22 January 2025Deepseek and other LLM models will lead to a revolution in project data processing.
Today, almost every CAD program uses embedded database technologies (SQLite, MySQL and the like) to manage project data. In fact, every construction project created in such a system is a set of files representing specialized database formats.
Professionals from other industries (manufacturing, logistics, retail, etc.) have long been solving similar problems using ETL (Extract, Transform, Load) tools. Almost all business processes in other industries revolve around ETL processes:
▪️ Extract data from systems, databases, and files (via APIs, parsers, or converters)
▪️ Transform them by cleaning them, combining them with other sources, and calculating metrics
▪️ Load the prepared information into into target systems: BI platforms (Power BI, Tableau), ERP or specialized databases for reporting and forecasting.

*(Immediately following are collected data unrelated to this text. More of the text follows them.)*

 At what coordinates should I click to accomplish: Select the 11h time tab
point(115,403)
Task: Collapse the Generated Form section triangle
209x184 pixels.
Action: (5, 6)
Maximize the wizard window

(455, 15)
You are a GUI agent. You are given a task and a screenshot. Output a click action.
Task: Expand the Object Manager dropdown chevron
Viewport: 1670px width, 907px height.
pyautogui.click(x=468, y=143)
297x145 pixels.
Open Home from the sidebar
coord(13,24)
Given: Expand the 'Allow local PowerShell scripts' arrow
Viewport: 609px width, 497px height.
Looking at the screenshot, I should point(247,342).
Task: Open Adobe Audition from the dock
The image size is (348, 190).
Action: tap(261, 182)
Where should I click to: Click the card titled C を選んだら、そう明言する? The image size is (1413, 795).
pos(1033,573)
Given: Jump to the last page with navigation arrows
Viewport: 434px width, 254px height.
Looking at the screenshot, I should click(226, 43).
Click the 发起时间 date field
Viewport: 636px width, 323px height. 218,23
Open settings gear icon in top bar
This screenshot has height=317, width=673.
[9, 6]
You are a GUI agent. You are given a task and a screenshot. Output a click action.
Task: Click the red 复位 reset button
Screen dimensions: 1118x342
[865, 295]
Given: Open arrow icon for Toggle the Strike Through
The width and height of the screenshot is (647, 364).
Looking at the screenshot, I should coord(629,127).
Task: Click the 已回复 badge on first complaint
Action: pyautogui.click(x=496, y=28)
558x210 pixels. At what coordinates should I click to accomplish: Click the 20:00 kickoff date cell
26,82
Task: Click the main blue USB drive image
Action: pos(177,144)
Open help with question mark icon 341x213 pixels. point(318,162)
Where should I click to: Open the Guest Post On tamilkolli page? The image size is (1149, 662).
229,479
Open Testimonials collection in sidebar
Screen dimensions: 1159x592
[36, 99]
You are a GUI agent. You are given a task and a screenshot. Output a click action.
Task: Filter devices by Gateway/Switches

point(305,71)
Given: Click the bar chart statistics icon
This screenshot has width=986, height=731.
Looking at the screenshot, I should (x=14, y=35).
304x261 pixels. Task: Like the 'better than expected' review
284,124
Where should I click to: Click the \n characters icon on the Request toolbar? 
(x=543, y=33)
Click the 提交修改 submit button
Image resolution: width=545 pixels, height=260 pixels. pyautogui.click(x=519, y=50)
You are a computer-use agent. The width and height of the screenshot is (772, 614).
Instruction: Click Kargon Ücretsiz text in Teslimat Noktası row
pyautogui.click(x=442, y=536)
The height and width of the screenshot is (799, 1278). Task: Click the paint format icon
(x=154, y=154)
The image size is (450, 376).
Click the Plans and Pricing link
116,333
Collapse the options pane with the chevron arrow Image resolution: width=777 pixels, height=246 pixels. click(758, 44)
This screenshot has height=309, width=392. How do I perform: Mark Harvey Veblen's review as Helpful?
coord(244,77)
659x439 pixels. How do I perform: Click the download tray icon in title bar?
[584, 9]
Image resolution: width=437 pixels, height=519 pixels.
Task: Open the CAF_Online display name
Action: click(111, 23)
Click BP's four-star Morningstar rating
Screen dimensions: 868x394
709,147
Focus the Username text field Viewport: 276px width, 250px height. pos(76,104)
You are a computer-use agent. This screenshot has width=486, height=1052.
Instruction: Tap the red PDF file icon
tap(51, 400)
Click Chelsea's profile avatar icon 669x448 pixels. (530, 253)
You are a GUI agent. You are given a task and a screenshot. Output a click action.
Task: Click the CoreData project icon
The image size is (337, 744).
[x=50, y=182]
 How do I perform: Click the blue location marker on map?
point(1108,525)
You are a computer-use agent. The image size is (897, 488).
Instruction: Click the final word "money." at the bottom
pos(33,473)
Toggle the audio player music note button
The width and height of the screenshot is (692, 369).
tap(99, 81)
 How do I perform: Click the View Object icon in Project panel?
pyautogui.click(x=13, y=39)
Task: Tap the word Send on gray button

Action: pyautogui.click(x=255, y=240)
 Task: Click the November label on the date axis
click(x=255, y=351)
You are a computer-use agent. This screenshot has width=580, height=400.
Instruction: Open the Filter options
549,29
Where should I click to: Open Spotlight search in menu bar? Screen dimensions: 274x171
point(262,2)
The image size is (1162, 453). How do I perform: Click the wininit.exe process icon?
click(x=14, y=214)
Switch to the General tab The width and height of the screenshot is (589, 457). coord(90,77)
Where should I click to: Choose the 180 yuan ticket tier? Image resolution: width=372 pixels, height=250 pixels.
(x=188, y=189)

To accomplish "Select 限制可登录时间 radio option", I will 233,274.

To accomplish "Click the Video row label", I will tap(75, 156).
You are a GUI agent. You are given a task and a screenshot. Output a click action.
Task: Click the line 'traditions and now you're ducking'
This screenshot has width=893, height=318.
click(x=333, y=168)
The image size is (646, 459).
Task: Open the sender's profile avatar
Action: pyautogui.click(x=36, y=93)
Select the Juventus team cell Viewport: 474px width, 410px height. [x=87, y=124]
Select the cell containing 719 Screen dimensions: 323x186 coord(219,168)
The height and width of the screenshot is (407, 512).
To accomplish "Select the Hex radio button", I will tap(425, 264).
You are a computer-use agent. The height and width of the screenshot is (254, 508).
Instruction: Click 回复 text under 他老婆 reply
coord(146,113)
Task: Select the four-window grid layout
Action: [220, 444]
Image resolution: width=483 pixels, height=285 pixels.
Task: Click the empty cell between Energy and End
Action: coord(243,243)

The construction industry will follow the same path in the coming years. Moreover, traditional ETL approaches (ELT, OLAP) will be complemented by RAG (Retrieval-Augmented Generation) and LLM (Large Language Models) tools, which will be applied at the stages of data extraction, analysis/transformation and loading.
No more headaches with data schemas and different formats. There will only be structured and columnar, vectorized databases that any data analytics tool can easily work with.